Liberdade artística ou intolerância seletiva? o debate que o carnaval de 2026 escancarou
O Carnaval de 2026 no Rio de Janeiro, tradicionalmente marcado pela celebração da diversidade cultural e da criatividade popular, acabou envolvido em uma polêmica que extrapolou os limites da crítica social e adentrou o terreno da desqualificação gratuita. A decisão de uma escola de samba de zombar de famílias consideradas tradicionais e conservadoras, em pleno desfile, reacendeu um debate importante sobre liberdade artística, respeito e responsabilidade pública.
É inegável que o Carnaval sempre foi espaço de sátira, irreverência e contestação. Desde suas origens, a festa incorpora elementos de crítica política e social. No entanto, há uma diferença clara entre questionar comportamentos ou estruturas de poder e ridicularizar grupos de cidadãos por suas convicções pessoais. Quando a ironia se transforma em escárnio direcionado a famílias que seguem determinados valores morais ou religiosos, o discurso deixa de ser libertador e passa a flertar com a intolerância.
O pluralismo é um dos pilares da democracia. Ele pressupõe a convivência de diferentes visões de mundo — progressistas, conservadoras, religiosas, laicas — sem que uma delas seja tratada como inferior ou digna de deboche. Ao estigmatizar famílias tradicionais como caricaturas retrógradas, a escola de samba contribuiu para aprofundar a polarização que já marca o debate público brasileiro. Em vez de promover reflexão, a mensagem soou como provocação.

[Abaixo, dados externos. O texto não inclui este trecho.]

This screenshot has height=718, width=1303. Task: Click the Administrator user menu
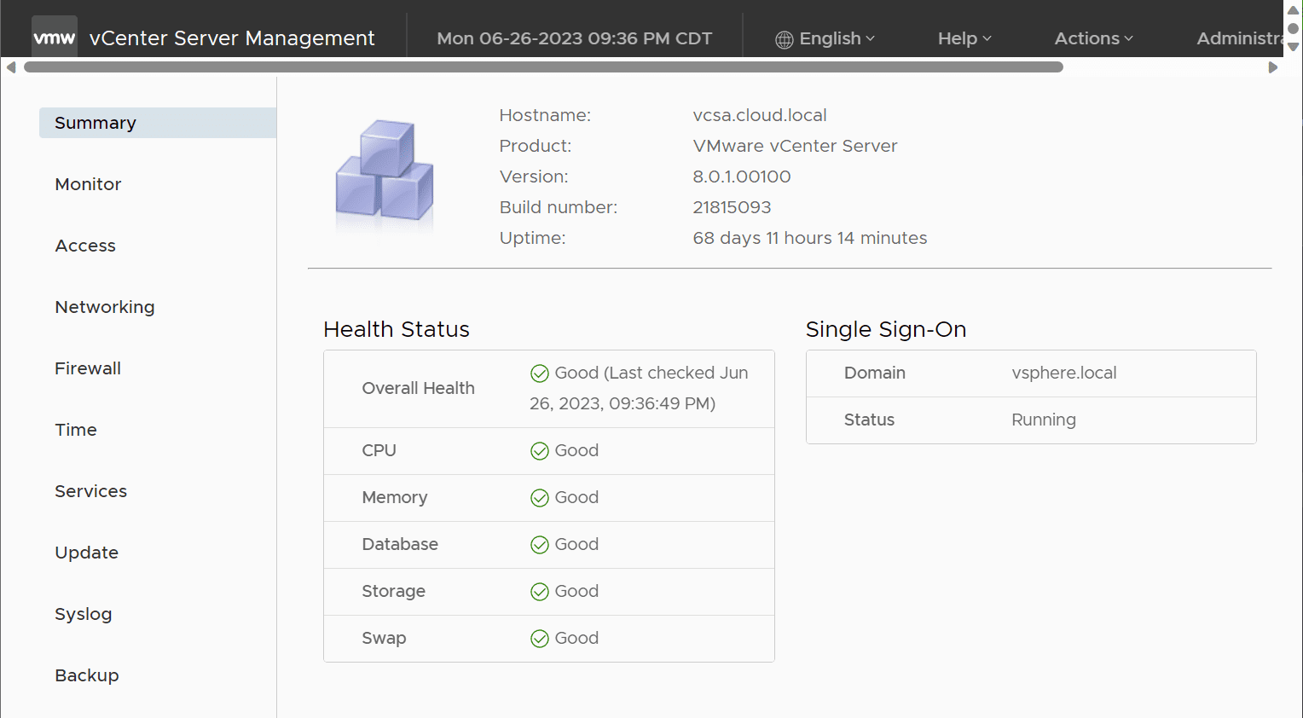1239,38
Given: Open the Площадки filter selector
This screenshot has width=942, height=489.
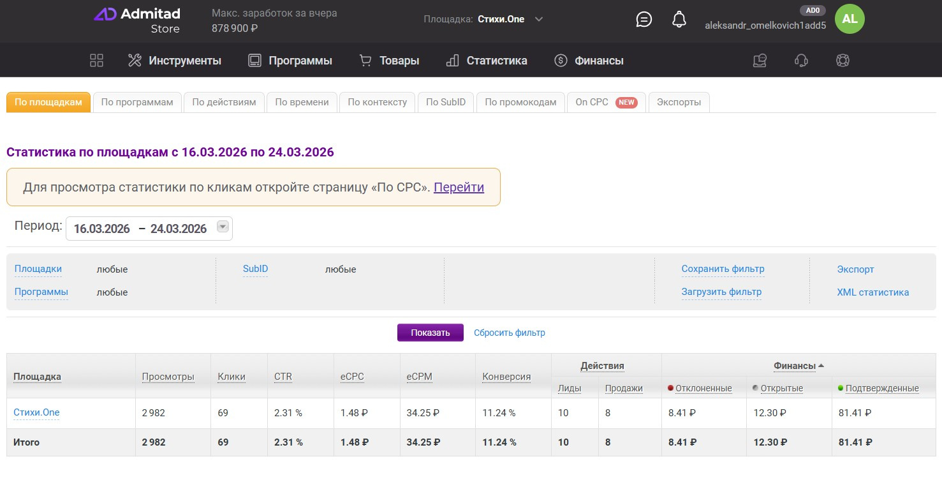Looking at the screenshot, I should tap(38, 269).
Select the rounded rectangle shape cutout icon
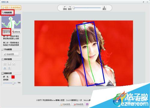 pos(14,64)
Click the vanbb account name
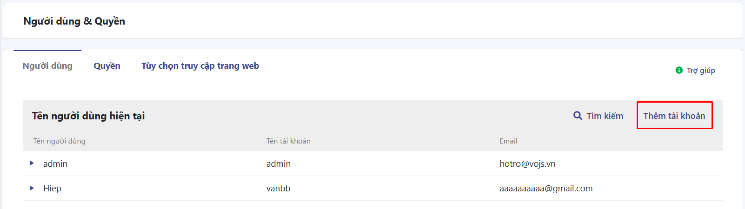Viewport: 745px width, 209px height. pos(278,188)
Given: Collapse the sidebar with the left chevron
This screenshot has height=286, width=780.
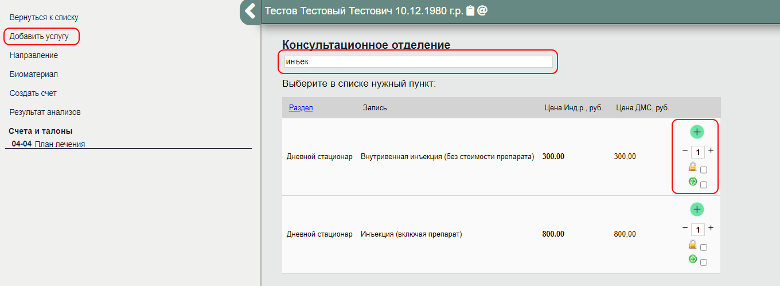Looking at the screenshot, I should tap(250, 11).
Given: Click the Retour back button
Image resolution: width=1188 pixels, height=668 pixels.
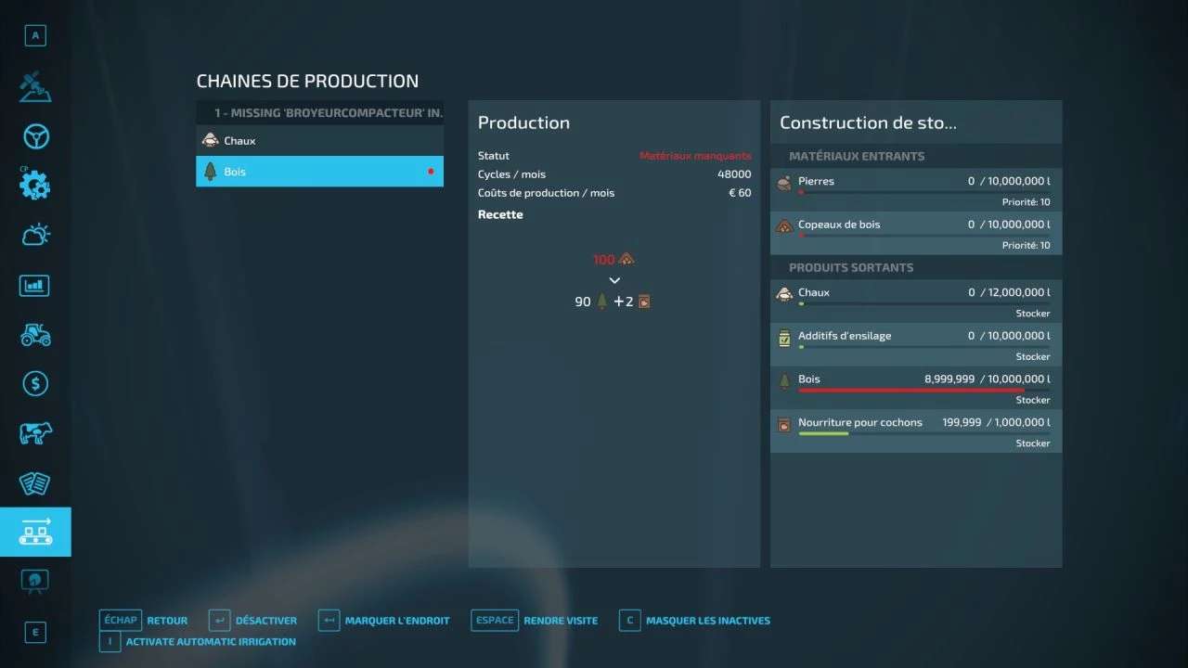Looking at the screenshot, I should click(145, 621).
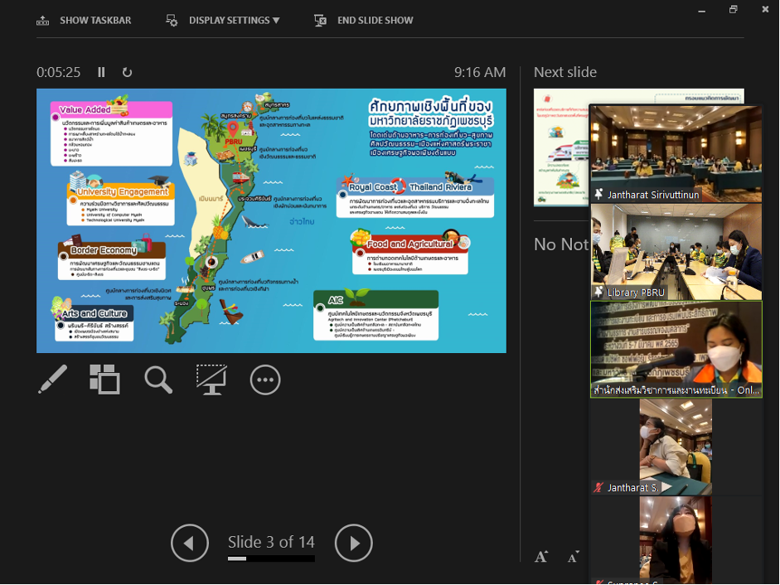The width and height of the screenshot is (780, 585).
Task: Select the pen and laser pointer tool
Action: 52,380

A arte tem o direito, e muitas vezes o dever — de provocar. Mas também carrega consigo a responsabilidade de não reforçar divisões sociais de forma simplista. Quando um desfile atinge milhões de espectadores, dentro e fora do país, a narrativa apresentada ganha peso simbólico.
Outro ponto igualmente preocupante foi a inserção de mensagens que soaram como propaganda eleitoral antecipada em favor de Lula. A legislação brasileira é clara ao estabelecer limites para manifestações de campanha fora do período oficial. Ainda que manifestações políticas façam parte do ambiente cultural, utilizar um evento financiado com recursos públicos para promover, de forma indireta ou explícita, um nome específico para futuras disputas eleitorais levanta questionamentos legítimos.

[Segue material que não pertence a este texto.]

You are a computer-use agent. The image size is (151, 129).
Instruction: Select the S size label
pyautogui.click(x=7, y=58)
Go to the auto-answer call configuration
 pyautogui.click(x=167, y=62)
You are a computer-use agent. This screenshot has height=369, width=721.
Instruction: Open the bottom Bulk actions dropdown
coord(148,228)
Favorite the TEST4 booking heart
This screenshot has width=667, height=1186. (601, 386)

Não se trata de defender censura ou silenciamento artístico. Pelo contrário: a liberdade de expressão é valor fundamental. Mas liberdade não significa ausência de crítica. Assim como artistas têm o direito de se posicionar, a sociedade também tem o direito de questionar quando esse posicionamento ultrapassa limites éticos ou legais. A crítica pública é parte saudável do processo democrático.

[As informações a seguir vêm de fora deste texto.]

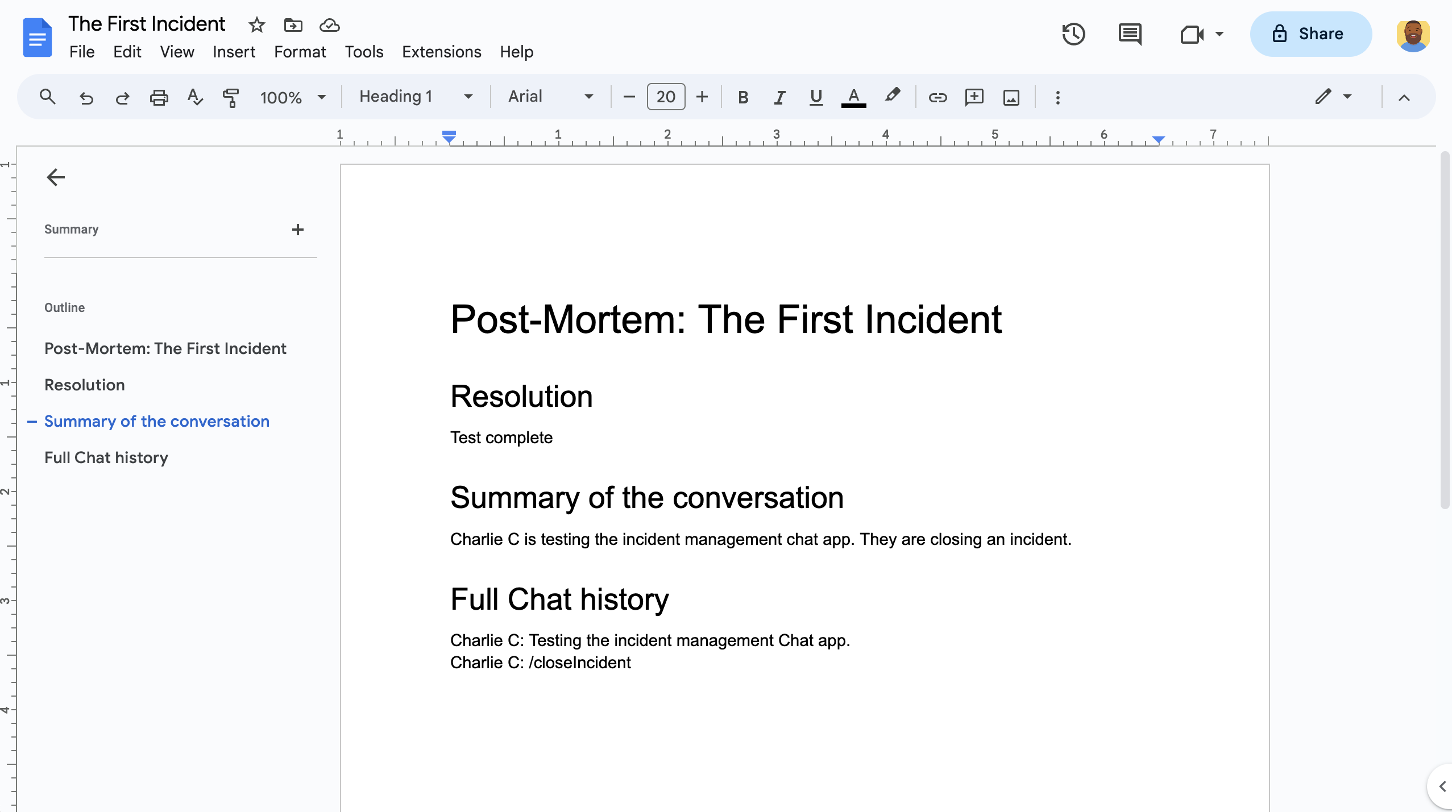Open the Format menu

pos(300,52)
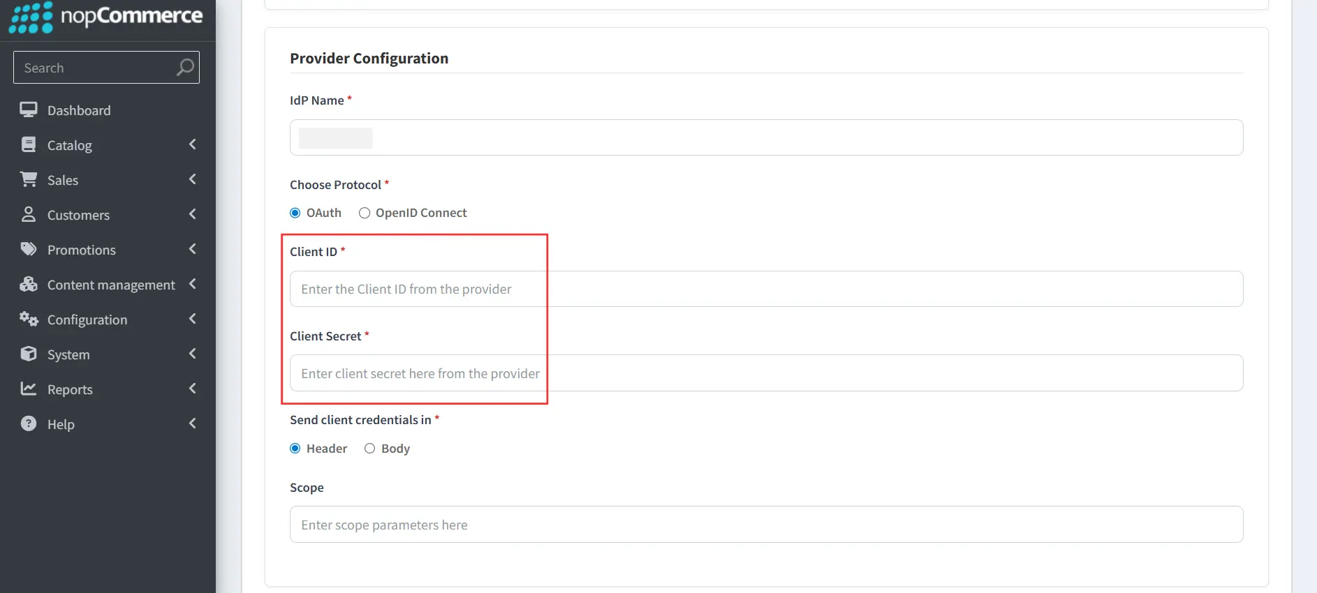Click the Customers person icon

O episódio deveria servir como oportunidade de reflexão. O Carnaval pode — e deve — continuar sendo espaço de criatividade e debate social. No entanto, é preciso cuidado para que a celebração não se transforme em instrumento de divisão ou de promoção político-partidária fora das regras estabelecidas. Respeitar a diversidade inclui respeitar também aqueles que pensam diferente. E fortalecer a democracia passa, necessariamente, por preservar a lisura do processo eleitoral e o equilíbrio no debate público.